And I can tell I’m feeling better, as I was looking at the bathroom floor this morning, thinking “Man, I am so sick of waiting to deal with rebuilding the subfloor. Maybe I should just do something in the interim myself? It couldn’t be that hard to lay linoleum, right? Wow, I totally should re-caulk the tub this weekend.”

Hello crazy! I’ve missed you!


I’ve been thinking a lot about assholes the last few days. No, not the things that everyone has, from which by-products are passed. No, the people who are jerks, who are so self-involved that they don’t even consider how they come across to the rest of the world.

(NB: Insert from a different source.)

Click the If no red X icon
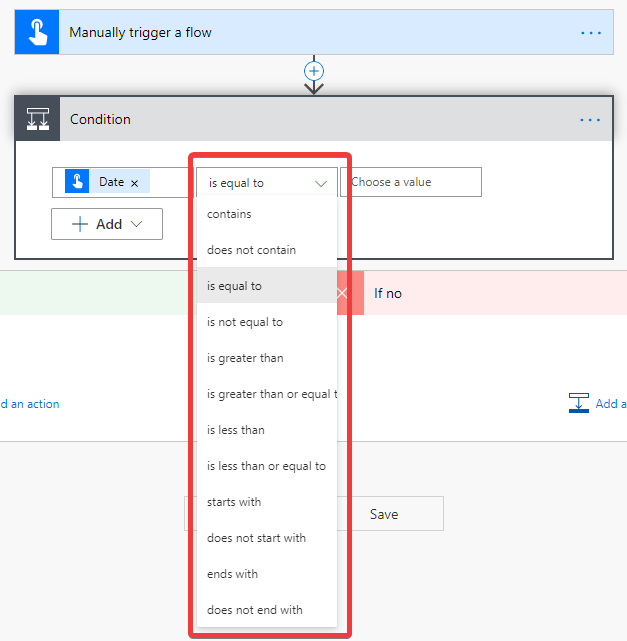627x641 pixels. (x=343, y=293)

I worry a lot about being an asshole too much. It’s probably one of my biggest concerns. Which is not a request for a bunch of comments stroking my ego and assuring me that I am not an asshole, because whatever, I am sometimes. Everyone is. It’s sort of inevitable, because no one can be a saint 100% of the time. My goal is just to keep the ratio in the 90s and then make quick amends the rest of the time. I doubt I even make this mark. I certainly engage in snipey petty bullshit, although I try not to, or try to keep my venting contained to safe harbors (see the previous entry), but sometimes it slips out at inappropriate times and is hurtful and then I try to make up for it, because really, that’s all you can do. If you’re an asshole, your punishment is to essentially grovel and hope to be forgiven. And also learn from the experience. Mostly, I try not to inconvenience other people because of my own laziness or ineptitude because that is one of the truest marks of an asshole and the usually the mark of everything that truly annoys me boils down to exactly that. Being irresponsible with your pets? Throwing your cigarette butts out the window? Taking unfair advantage of your friends’ generosity? Insulting someone just to try to build up yourself? It all boils down to putting your own needs before the inconvenience or detriment of others.

And in my rush to not be an asshole, it has occurred to me recently that I have been allowing other people to be an asshole to me. There’s a weird social convention, there. People will ask permission to do something assy, as though by receiving permission first, it excuses them from poor behavior. “Hey, I’m going to have to stomp on your foot. Is that all right?” “Oh, I might need to borrow your house for three months… you don’t mind being homeless for a little while, do you?” “Oh, man, I think I’m about to screw you into the earth. My bad. Want some lube?” “Hey, do you mind holding still while I shit down your throat?”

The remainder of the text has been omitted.